Jobs:
1. Can you reproduce the article from "(CBS4) – The" up to and including "(1919 - 1945).", swapping "flag" for "banner"?
2. According to the article, how many days did the 96-year-old former Marine in Westminster spend on Iwo Jima?

Selection:
>>>
By Michelle Griego

(CBS4) – The raising of the flag on Iwo Jima is considered one of the most iconic images from World War II. A 96-year old former Marine in Westminster spent 36 days on the island and witnessed that historic moment.

View of members of the United States Marine Corps 5th Division as they raise an American flag on Mount Suribachi during the Battle of Iwo Jima, February 23, 1945. In 2019, the US Marine Corps positively identified the six men pictured (in no particular order) as Corporal Harlon Block (1924- 1945), Corporal Harold P Keller (1921 - 1979), Private First Class Ira Hayes (1923 - 1955), Private First Class Harold Schultz (1925 - 1995), Private First Class Franklin Sousley (1925 - 1945), and Sergeant Michael Strank (1919 - 1945).

View of members of the United States Marine Corps 5th Division as they raise an American flag on Mount Suribachi during the Battle of Iwo Jima, February 23, 1945. (credit: Joe Rosenthal/Photo 12/Universal Images Group via Getty Images)

Don “Whip” Whipple grew up on a farm in Kansas but knew he wanted to serve in the military. With his parents’ permission, he enlisted in the Marine Corps in 1943 just a month shy of his 17th birthday.
<<<
Records from a collection:
>>>
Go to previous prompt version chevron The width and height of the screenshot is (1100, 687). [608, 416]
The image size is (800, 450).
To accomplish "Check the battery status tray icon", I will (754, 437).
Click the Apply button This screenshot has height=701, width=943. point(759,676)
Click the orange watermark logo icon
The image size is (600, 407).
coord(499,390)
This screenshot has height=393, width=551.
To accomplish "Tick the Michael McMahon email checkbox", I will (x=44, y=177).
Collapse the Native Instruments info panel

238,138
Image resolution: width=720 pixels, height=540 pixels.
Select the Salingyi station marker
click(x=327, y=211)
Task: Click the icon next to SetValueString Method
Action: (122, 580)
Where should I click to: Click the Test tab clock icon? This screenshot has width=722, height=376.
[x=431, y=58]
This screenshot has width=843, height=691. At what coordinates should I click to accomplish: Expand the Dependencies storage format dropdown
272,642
<<<
Answers for this exercise:
1.
(CBS4) – The raising of the banner on Iwo Jima is considered one of the most iconic images from World War II. A 96-year old former Marine in Westminster spent 36 days on the island and witnessed that historic moment.

View of members of the United States Marine Corps 5th Division as they raise an American banner on Mount Suribachi during the Battle of Iwo Jima, February 23, 1945. In 2019, the US Marine Corps positively identified the six men pictured (in no particular order) as Corporal Harlon Block (1924- 1945), Corporal Harold P Keller (1921 - 1979), Private First Class Ira Hayes (1923 - 1955), Private First Class Harold Schultz (1925 - 1995), Private First Class Franklin Sousley (1925 - 1945), and Sergeant Michael Strank (1919 - 1945).

2. 36 days.